**RECORDS PROVIDED:**
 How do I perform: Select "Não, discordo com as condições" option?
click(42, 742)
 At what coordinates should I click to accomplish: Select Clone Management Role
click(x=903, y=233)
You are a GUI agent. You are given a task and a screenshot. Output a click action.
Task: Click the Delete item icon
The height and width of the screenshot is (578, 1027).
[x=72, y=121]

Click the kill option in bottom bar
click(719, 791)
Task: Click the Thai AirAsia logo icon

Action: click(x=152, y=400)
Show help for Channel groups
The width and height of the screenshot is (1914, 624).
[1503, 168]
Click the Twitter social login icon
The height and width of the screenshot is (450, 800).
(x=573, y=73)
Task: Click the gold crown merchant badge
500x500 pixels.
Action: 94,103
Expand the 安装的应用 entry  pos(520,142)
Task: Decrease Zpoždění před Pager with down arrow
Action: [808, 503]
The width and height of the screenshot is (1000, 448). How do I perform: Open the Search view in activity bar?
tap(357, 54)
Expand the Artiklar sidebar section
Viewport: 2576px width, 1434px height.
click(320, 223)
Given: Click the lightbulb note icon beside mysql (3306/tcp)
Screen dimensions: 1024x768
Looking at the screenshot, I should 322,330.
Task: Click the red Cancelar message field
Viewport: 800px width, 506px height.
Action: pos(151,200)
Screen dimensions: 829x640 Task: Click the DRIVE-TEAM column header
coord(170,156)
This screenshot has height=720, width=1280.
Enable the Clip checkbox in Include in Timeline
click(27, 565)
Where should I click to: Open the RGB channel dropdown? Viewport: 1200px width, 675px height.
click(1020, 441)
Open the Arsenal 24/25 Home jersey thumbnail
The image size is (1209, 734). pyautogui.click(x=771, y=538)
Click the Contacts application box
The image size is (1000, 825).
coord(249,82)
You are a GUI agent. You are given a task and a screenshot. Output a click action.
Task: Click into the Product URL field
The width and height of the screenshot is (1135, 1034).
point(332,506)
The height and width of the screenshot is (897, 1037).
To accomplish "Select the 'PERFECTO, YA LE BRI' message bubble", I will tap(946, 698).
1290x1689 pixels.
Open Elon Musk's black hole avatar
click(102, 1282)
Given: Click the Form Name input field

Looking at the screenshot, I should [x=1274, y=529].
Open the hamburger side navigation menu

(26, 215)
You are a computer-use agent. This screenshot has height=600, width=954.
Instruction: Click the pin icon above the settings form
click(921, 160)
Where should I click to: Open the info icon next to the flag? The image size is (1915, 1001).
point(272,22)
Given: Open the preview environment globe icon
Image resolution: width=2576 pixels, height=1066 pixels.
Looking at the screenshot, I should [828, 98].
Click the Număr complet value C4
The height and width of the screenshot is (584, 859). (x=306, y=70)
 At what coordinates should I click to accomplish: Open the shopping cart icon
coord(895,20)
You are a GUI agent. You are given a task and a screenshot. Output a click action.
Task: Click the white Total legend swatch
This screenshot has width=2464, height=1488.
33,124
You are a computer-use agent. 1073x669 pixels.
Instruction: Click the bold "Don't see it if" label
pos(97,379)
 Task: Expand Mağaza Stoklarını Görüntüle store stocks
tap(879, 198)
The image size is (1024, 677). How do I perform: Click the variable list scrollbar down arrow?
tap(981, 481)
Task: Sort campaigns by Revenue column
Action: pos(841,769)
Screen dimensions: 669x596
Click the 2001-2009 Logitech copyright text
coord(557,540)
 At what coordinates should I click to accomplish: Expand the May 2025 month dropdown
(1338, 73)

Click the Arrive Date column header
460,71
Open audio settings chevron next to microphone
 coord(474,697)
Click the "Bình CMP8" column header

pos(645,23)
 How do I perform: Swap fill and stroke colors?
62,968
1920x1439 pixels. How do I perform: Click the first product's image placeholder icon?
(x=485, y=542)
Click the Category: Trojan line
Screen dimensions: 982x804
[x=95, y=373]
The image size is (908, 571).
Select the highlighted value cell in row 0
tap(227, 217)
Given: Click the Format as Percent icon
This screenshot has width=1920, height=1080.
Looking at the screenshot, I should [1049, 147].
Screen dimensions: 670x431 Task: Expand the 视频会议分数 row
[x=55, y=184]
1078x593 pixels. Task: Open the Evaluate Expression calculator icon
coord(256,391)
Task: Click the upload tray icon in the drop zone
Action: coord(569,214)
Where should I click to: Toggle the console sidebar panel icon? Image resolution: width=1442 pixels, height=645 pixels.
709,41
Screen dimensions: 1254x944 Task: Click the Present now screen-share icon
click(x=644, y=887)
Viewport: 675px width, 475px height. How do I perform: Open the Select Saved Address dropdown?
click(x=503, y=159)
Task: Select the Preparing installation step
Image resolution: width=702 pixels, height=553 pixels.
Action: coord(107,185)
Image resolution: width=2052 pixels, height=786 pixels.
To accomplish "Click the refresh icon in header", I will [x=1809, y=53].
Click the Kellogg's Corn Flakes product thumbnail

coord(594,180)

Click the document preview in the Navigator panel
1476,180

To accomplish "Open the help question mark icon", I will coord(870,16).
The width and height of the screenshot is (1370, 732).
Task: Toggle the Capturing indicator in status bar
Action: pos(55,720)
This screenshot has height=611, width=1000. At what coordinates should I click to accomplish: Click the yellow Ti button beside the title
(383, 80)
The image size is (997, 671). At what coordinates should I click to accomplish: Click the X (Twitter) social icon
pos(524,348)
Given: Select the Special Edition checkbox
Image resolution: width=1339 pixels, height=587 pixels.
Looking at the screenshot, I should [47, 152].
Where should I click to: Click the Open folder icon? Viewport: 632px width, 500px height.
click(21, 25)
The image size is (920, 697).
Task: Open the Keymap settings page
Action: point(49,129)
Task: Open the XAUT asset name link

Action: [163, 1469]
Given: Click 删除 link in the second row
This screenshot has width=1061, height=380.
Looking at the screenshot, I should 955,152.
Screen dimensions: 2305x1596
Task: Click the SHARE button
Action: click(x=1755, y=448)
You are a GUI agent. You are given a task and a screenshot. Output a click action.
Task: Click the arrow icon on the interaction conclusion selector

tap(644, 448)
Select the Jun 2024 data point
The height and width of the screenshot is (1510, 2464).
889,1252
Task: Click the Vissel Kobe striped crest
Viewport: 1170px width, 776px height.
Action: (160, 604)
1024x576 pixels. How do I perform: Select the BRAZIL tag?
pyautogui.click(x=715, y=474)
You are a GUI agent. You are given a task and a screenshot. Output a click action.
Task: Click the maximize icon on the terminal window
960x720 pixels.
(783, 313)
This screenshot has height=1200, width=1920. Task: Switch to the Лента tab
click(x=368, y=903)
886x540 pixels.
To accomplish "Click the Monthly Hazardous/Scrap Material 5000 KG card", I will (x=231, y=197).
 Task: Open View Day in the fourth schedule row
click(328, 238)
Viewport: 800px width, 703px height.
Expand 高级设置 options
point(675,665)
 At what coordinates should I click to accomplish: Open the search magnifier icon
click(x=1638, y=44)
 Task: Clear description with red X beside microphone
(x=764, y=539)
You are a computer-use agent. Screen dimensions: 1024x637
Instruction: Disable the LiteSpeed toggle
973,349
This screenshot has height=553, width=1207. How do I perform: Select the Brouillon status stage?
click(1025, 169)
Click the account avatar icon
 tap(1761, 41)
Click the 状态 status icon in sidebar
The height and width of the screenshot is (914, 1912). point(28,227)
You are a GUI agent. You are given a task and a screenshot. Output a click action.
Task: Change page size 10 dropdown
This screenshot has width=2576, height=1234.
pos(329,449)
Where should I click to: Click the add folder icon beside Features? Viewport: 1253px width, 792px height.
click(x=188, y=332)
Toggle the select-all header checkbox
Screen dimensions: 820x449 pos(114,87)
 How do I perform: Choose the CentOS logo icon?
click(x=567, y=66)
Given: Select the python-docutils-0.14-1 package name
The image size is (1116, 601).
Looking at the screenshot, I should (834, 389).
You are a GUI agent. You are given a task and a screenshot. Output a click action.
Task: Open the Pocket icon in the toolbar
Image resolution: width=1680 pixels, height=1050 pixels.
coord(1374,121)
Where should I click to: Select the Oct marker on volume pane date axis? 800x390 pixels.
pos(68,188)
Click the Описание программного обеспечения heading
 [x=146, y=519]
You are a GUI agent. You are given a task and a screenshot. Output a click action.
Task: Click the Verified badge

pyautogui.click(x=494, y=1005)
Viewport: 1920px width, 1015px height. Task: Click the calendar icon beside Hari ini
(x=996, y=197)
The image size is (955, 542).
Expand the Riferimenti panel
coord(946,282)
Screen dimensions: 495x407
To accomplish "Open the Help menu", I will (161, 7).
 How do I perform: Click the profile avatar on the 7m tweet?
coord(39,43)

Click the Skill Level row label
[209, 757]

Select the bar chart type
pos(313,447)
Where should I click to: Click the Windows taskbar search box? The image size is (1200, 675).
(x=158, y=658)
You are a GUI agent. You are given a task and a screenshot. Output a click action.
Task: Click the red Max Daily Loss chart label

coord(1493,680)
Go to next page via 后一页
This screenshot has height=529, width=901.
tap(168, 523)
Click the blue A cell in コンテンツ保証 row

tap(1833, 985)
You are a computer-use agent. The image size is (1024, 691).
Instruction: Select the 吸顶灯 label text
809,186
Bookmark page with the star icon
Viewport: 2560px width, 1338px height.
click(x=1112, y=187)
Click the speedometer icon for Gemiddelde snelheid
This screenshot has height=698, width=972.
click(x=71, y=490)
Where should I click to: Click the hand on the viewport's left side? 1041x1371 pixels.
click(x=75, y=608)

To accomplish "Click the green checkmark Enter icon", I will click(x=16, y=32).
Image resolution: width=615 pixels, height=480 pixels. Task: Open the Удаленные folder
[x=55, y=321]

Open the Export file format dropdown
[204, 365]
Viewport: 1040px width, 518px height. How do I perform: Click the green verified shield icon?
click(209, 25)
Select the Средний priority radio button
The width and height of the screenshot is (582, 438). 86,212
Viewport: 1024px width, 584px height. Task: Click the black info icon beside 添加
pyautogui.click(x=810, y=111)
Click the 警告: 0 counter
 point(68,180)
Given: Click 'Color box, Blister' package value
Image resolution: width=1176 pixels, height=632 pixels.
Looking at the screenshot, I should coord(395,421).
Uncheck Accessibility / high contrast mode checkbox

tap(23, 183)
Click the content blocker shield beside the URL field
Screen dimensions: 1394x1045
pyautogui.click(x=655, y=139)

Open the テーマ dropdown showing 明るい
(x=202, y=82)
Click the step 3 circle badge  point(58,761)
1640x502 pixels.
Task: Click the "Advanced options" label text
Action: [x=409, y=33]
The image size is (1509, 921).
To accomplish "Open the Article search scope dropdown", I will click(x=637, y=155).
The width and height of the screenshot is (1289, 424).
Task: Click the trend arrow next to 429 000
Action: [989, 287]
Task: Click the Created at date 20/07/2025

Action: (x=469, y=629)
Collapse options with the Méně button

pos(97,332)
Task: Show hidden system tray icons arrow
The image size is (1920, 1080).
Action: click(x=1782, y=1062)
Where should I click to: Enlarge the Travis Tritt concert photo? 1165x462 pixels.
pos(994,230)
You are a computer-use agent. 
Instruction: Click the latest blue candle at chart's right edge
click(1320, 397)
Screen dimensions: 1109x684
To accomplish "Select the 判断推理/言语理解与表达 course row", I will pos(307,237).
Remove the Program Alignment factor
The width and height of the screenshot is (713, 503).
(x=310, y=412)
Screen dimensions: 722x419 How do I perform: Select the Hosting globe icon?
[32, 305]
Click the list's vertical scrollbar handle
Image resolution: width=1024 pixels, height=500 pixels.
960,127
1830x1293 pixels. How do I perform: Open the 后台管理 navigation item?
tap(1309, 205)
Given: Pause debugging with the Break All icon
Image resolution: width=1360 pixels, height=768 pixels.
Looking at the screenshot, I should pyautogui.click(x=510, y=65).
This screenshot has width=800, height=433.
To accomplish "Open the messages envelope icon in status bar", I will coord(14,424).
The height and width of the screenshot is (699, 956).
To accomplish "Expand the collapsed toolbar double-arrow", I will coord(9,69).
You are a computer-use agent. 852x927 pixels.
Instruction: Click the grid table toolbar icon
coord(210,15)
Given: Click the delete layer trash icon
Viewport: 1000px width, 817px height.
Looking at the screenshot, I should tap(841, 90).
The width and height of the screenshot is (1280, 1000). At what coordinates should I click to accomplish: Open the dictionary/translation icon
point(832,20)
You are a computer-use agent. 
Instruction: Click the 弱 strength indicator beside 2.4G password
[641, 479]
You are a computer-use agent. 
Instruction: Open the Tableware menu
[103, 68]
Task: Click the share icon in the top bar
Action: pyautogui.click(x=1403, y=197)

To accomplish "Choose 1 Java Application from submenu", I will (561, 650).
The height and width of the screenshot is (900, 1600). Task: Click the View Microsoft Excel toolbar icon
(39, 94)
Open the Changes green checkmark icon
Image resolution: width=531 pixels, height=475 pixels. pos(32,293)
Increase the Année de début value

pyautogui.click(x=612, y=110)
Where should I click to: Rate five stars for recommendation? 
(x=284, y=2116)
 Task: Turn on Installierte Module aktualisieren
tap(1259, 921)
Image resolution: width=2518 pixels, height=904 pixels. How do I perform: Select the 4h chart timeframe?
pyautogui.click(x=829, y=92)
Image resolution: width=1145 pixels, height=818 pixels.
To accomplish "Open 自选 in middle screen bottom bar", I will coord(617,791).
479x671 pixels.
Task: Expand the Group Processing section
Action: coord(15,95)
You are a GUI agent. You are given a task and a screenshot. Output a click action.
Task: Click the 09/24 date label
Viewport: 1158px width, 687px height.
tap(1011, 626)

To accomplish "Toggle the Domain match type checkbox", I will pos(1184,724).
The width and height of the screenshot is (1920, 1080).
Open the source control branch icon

**EXERCISE REQUIREMENTS:** Transcribe verbatim the stretch of the records above from the line containing "Open audio settings" through the line containing "[x=55, y=184]", both lines included.

**WRITTEN SOLUTION:**
Open audio settings chevron next to microphone
 coord(474,697)
Click the "Bình CMP8" column header

pos(645,23)
 How do I perform: Swap fill and stroke colors?
62,968
1920x1439 pixels. How do I perform: Click the first product's image placeholder icon?
(x=485, y=542)
Click the Category: Trojan line
Screen dimensions: 982x804
[x=95, y=373]
The image size is (908, 571).
Select the highlighted value cell in row 0
tap(227, 217)
Given: Click the Format as Percent icon
This screenshot has width=1920, height=1080.
Looking at the screenshot, I should [1049, 147].
Screen dimensions: 670x431 Task: Expand the 视频会议分数 row
[x=55, y=184]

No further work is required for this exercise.